Jaehaerys is killed instead when Blood and Cheese cannot find Aemond, and happen upon Queen Helaena and her two sleeping twins — a boy and a girl — and demand to know which one is the male, because they believe that will satisfy the “son for a son” portion of the death Daemon requested. Helaena points to her son, and then runs off with her daugther, Jaehaera, to the safety of her mother Alicent’s room. There, she finds Alicent sleeping with Criston Cole (Fabien Frankel).
This entire Blood and Cheese death sequence differs in multiple ways from the heinous act committed in George R.R. Martin’s book “Fire & Blood,” the “Game of Thrones” universe book that tells the fictional history of the Targaryen family and serves as the source material for “House of the Dragon.”
In “Fire & Blood,” Jaehaerys is still killed by Blood and Cheese. But in the book, the “historians” of Westeros say the men were not explicitly commissioned by Daemon Targaryen to kill Aemond like they are on “House of the Dragon,” but rather just given the orders “an eye for an eye, a son for a son.”
Also in the history book: Rhaenyra does not call for Aemond’s death; the murder of Jaehaerys takes place in Alicent’s bedroom, not in Helaena’s, where Blood and Cheese tie Alicent down and use her as bait waiting for Helaena and the children to come in and say goodnight. Additionally, rather than point at Jaehaerys to show he is the boy and effectively select his death, Helaena picks her youngest son, Maelor, to die, hoping Blood and Cheese will spare Jaehaerys. But they kill Jaehaerys anyway.
“One of the things that’s challenging about adapting ‘Fire & Blood’ is that there is this intentionally conflicting narrative in the book where there are often these three different viewpoints on the history that don’t line up with one another,” “House of the Dragon” showrunner Ryan Condal says. “So it’s our job as adapters to try to find the objective line through this to bring the audience into the narrative as we see it having been laid out.”
Starting with the change of having Rhaenyra call for Aemond’s blood, Condal says: “It felt like Rhaenyra, despite being in grief, she’s looking for vengeance, but she would choose a target that would have some kind of strategic or military advantage. Of course, if you did take out Aemond, not only would he be punished directly for his betrayal and murder of Luke, but it would eliminate the rider of the biggest dragon in the world, and immediately create an advantage for their side.”
“Rhaenyra lets her rage take hold of her voice, and I think it’s not something that we saw a huge amount of — certainly with the older Rhaenyra — in Season 1,” D’Arcy says. “She was always trying to mediate that fire. And in this season, after Luc’s death, she finally let’s that thing burn.”
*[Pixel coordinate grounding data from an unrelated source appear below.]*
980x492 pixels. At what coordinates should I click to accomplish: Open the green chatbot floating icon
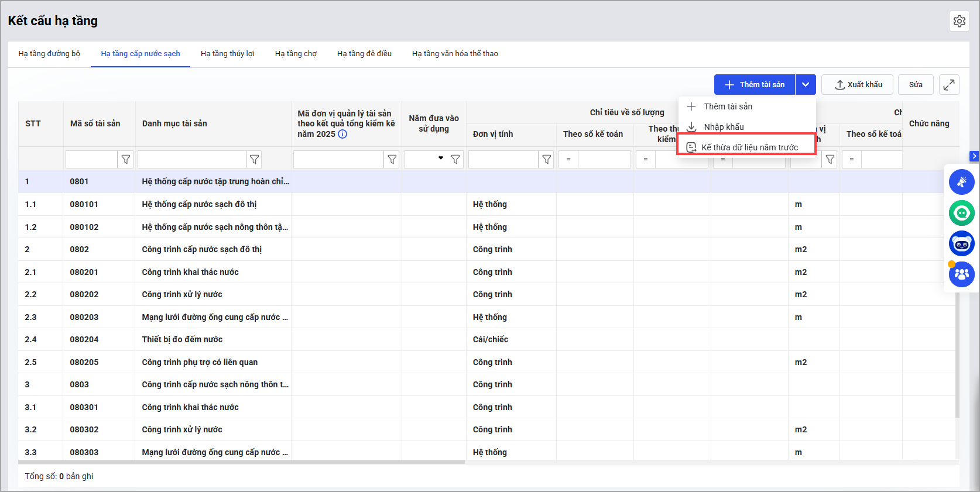point(961,213)
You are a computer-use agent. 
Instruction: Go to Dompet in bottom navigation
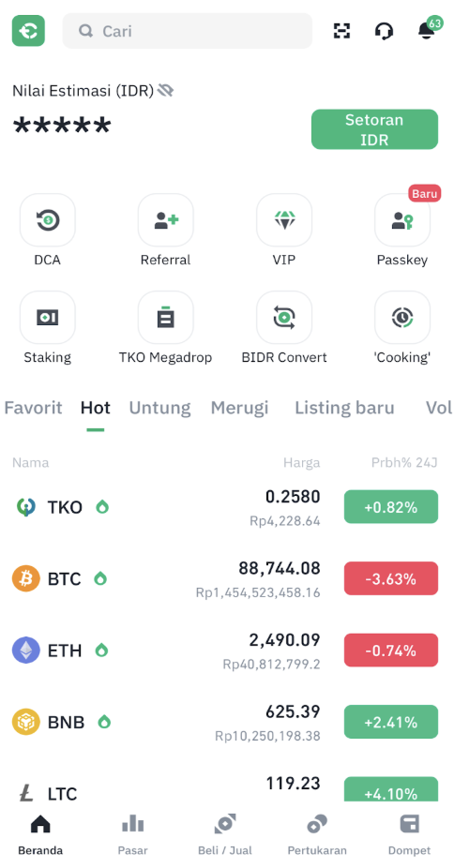click(409, 835)
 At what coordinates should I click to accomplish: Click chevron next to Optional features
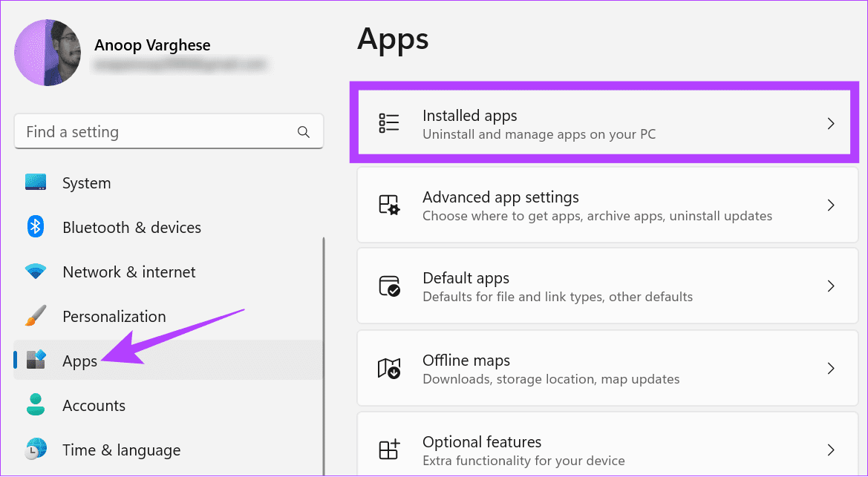coord(831,450)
Condal says the elimination of Helaena’s choice between Maelor and Jaehaerys “just doesn’t exist in this version of the story yet,” because time had to be compressed in Season 1 in such a way that Helaena and Aegon’s children, as well as Daemon and Rhaenyra’s youngest children, are “younger in this part of the narrative than they were in the original book.”
For Helaena actor Phia Saban, the elimination of the character in this “Blood and Cheese” equation, and the fact Helaena points directly at Jaehaerys, leading to his death, is “almost more heartbreaking.”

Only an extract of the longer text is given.